Dundjinni Mapping Software - Forums: Curtains

----------


## Bogie

A couple years ago we toured the recreation of Columbus's ship the Nina.  On board they had a model of the ship during construction.  I took some pics and edited them in Photoshop.
Maybe they will be useful to someone.

----------


## Carnifex

Absolutetly wonderful Bogie! Thanks for all these items!

----------


## Vellum

Cool ship model, where was the reproduction Nina at?  I likey  :Smile:

----------


## Bogie

Thanks guys, glad you like them.  We visited the Nina when it was in Kittery, Maine near the Portsmouth Naval Shipyard.  The boat was not very big, amazing they crossed the ocean in it.

----------


## blueFire

I would like to make a request for a specific item.  You have provided some closed chests but could you do an open chest.

Thanks,

Jason

----------


## anomiecoalition

I'm pretty sure Bogie uploaded this one before....

----------


## Bogie

Nice one anomiecoalition, but no, I have never seen this one before.

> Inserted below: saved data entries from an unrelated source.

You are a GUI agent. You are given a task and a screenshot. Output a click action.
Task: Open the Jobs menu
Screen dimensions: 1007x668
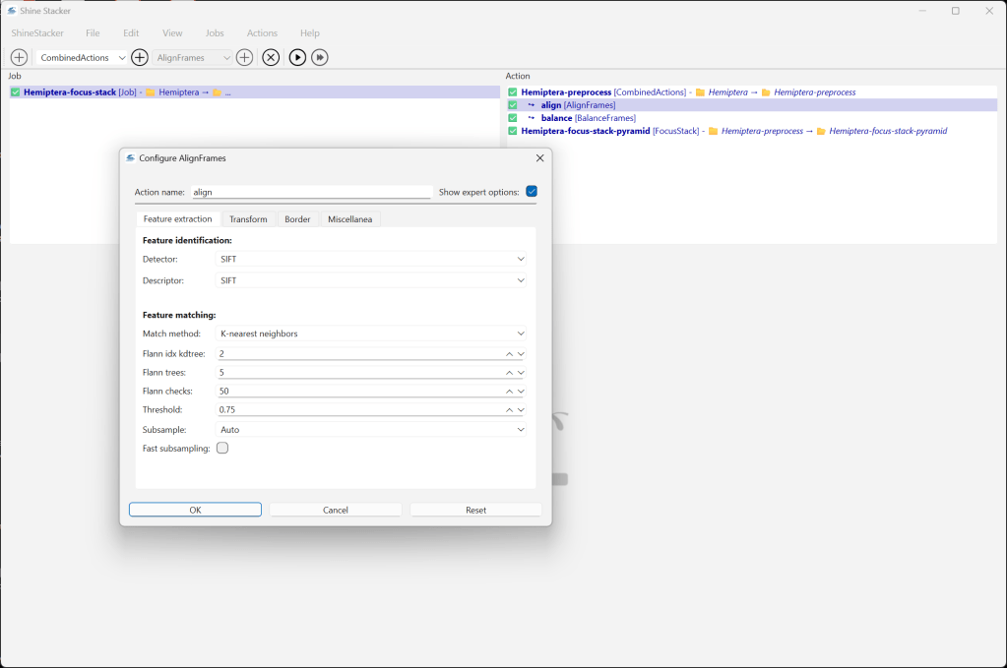click(215, 33)
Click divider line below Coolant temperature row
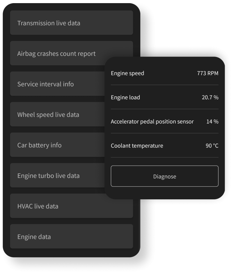This screenshot has width=233, height=274. point(164,157)
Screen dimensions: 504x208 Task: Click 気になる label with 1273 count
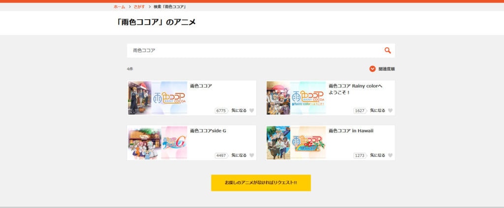click(378, 155)
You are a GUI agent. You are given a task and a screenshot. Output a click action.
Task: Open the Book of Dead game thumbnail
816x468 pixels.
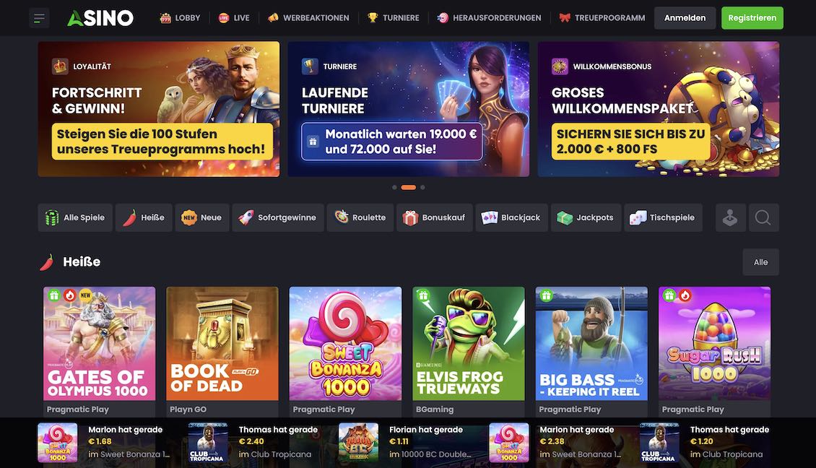[222, 344]
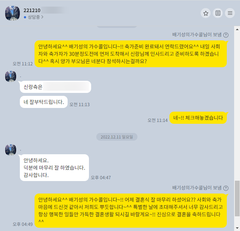The height and width of the screenshot is (231, 240).
Task: Click the bottom help question-mark icon
Action: coord(226,188)
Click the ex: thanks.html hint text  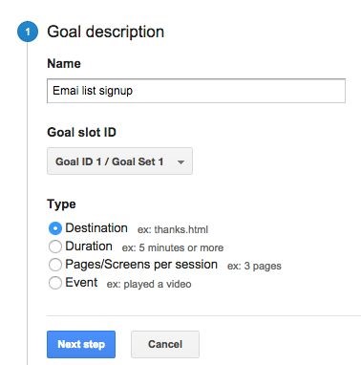[x=173, y=229]
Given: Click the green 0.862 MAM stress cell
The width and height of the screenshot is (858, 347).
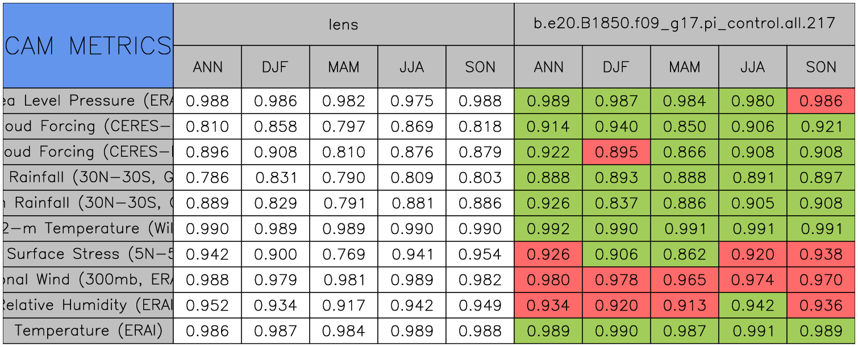Looking at the screenshot, I should tap(684, 254).
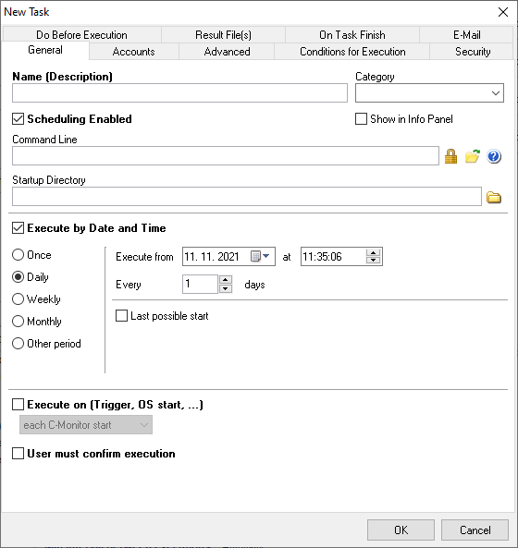
Task: Switch to the Conditions for Execution tab
Action: coord(352,52)
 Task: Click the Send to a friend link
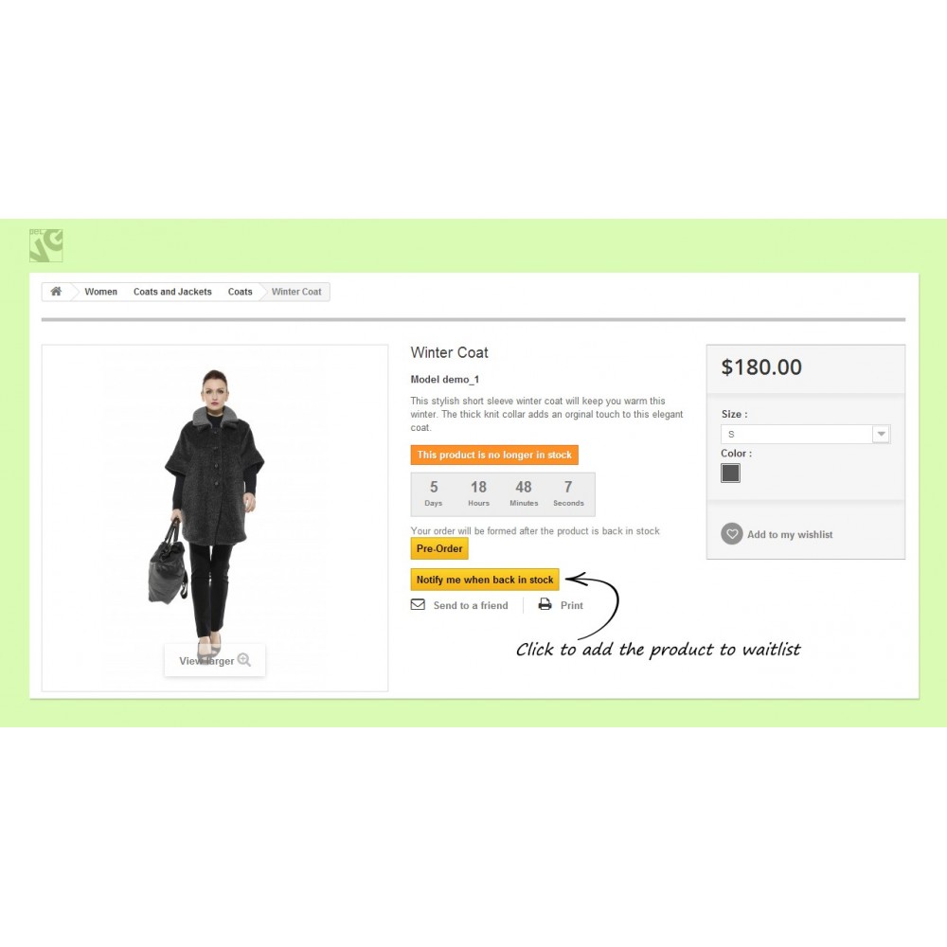click(471, 605)
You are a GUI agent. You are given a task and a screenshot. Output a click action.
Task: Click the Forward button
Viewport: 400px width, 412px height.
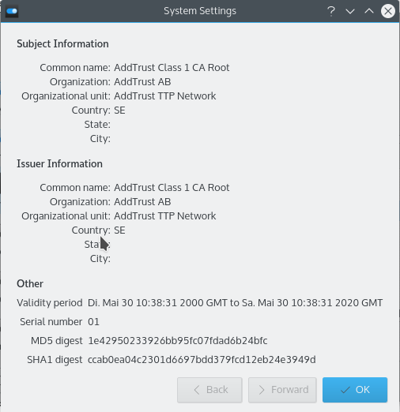click(x=282, y=390)
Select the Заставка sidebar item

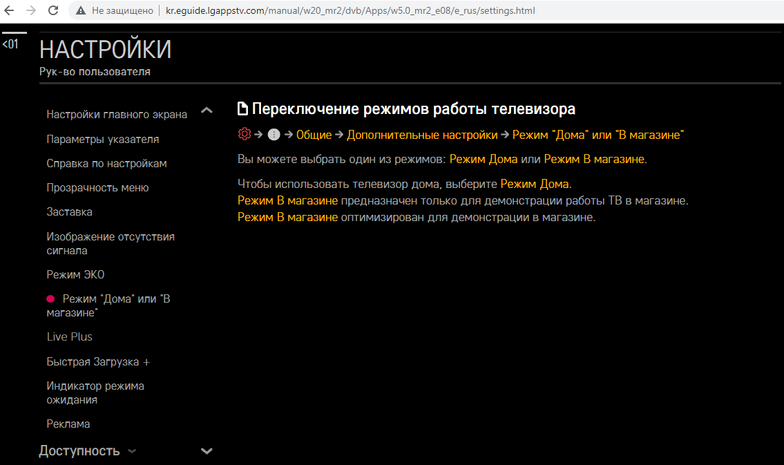(69, 211)
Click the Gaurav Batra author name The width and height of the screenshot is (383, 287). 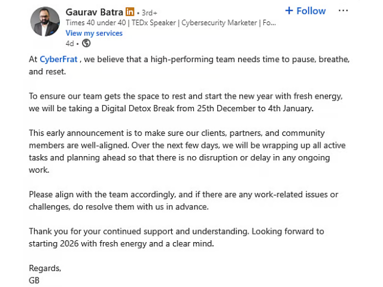coord(93,12)
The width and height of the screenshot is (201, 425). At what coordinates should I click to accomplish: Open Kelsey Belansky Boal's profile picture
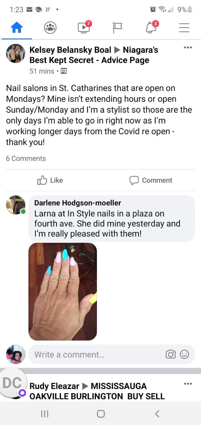pos(16,54)
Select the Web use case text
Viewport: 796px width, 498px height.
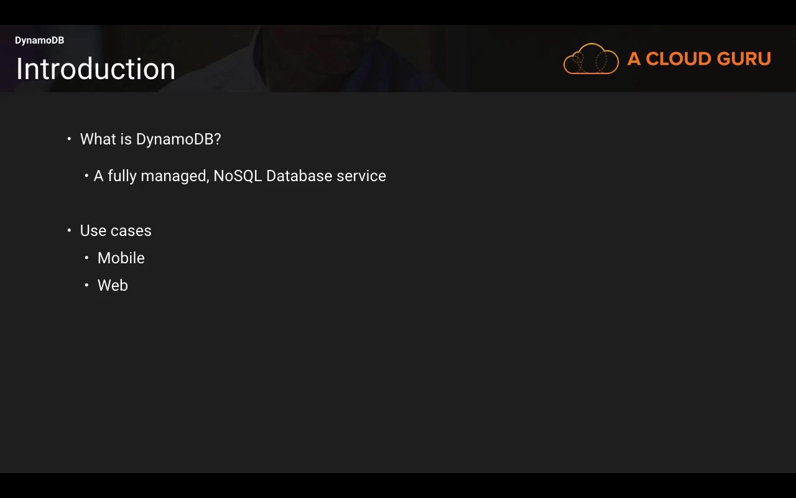(x=113, y=286)
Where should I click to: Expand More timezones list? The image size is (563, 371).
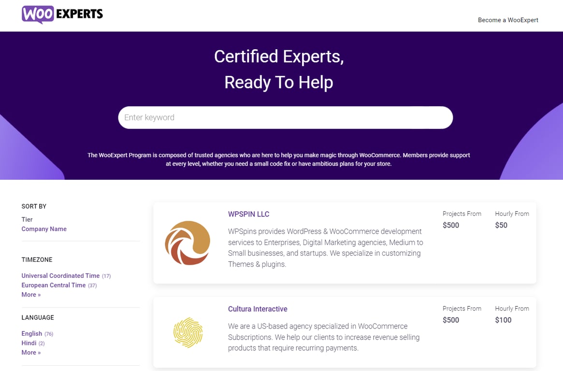point(31,294)
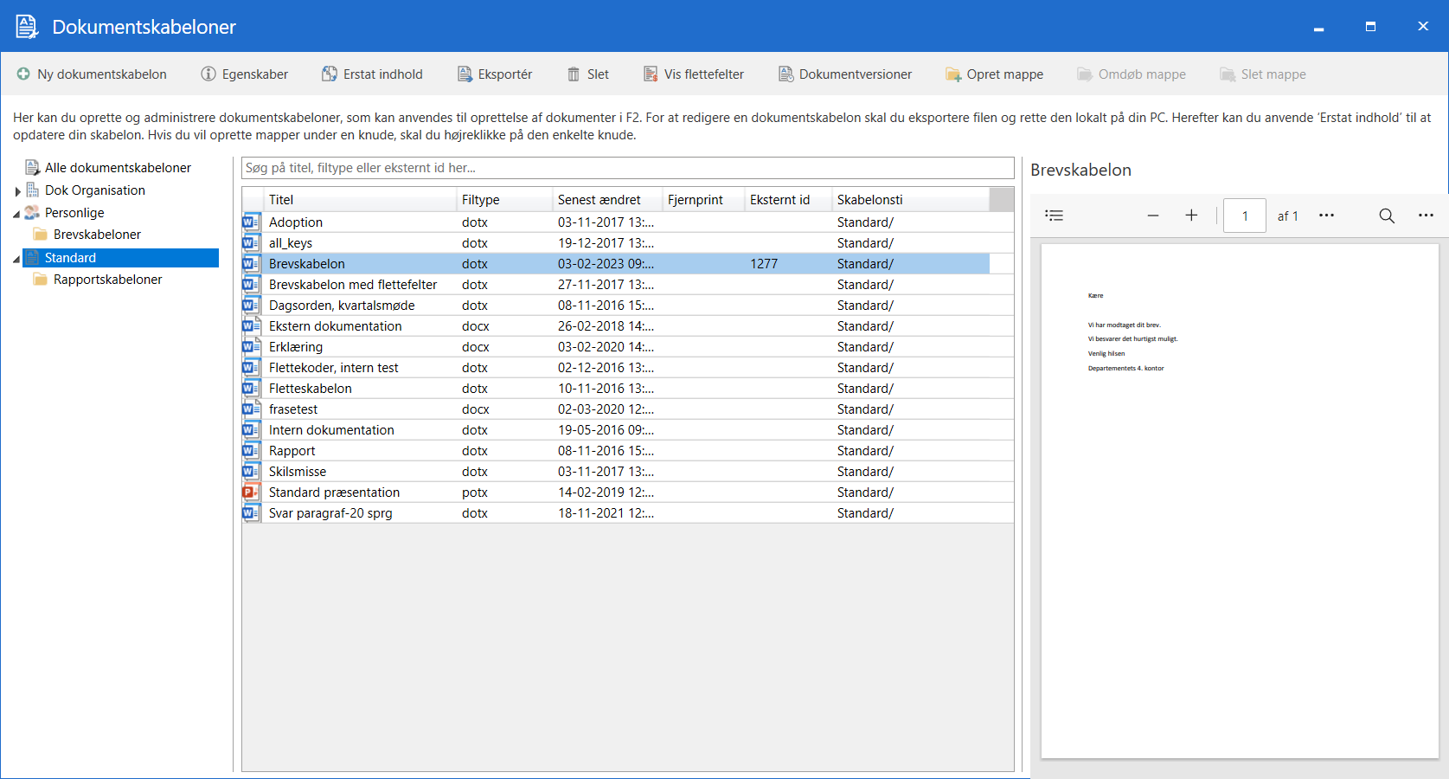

Welcome to the Guild Jason.

Here are a couple I photoshopped.


This one was not made by me:

----------


## Bogie

Here are some demon & dragon skulls that I photoshopped.

----------


## blueFire

Thank you very much Bogie - you do excellent work.

Anomiecoalition where did you get that one at?

Jason

----------


## anomiecoalition

thought I got it here from Bogie...but must've gotten it from the Dunjinni Forums...its hard to keep track

Cool Skulls man...snagged

----------


## Bogie

That one was posted at Dundjinni Forums by Bludragon.  I don't think I had ever seen it before.

----------


## Bogie

These are some grates and covers I have made.

----------


## Bogie

Random stuff I have photographed and edited.  Hope some of it finds a use.

----------


## Jacktannery

Those metal covers are really grate Bogie (see what I did there).

----------


## Bogie

Thanks for the compliment, I am very grateful.

----------


## HMB

Wow Bogie, what amazing images!  I have so many ideas for my campaign maps...

----------


## Bogie

A couple of house roofs, I don't think I ever posted these here before ( but I could be mistaken )

----------


## Chargeit

These resources are so awesome that it made my stomach turn. Rep!!!

----------


## Thordred

Do you happen to have more of these houses somewhere? They look great for some city-mapping  :Smile:  Perhaps a wall/gate element?

----------


## Bogie

Thanks, Glad you like them.

Most of the the houses I made are posted at Dundjinni Forums, this link will take you to that post.

Dundjinni Mapping Software - Forums: New Buildings wood & slate shingle roofs

I never made a Wall/Gate element, but this link will take you to a great set made by TheSim

Dundjinni Mapping Software - Forums: Modular City Walls

----------


## Thordred

Thank you! I will have a ton of fun with these!

They will help me tremendously

----------


## Kier

Absolutely awesome houses Bogie.

----------


## Chargeit

Here's a simple wall I made. Should be able to chop it up easy enough. Textures are from one of the sites you mentioned  :Very Happy: . 




*Edit

I could of textured the right and left side for added realism. Didn't think of it until just now. Will catch it later when I've got more time.
I also left the strokes bold, I like the way it makes the object kick.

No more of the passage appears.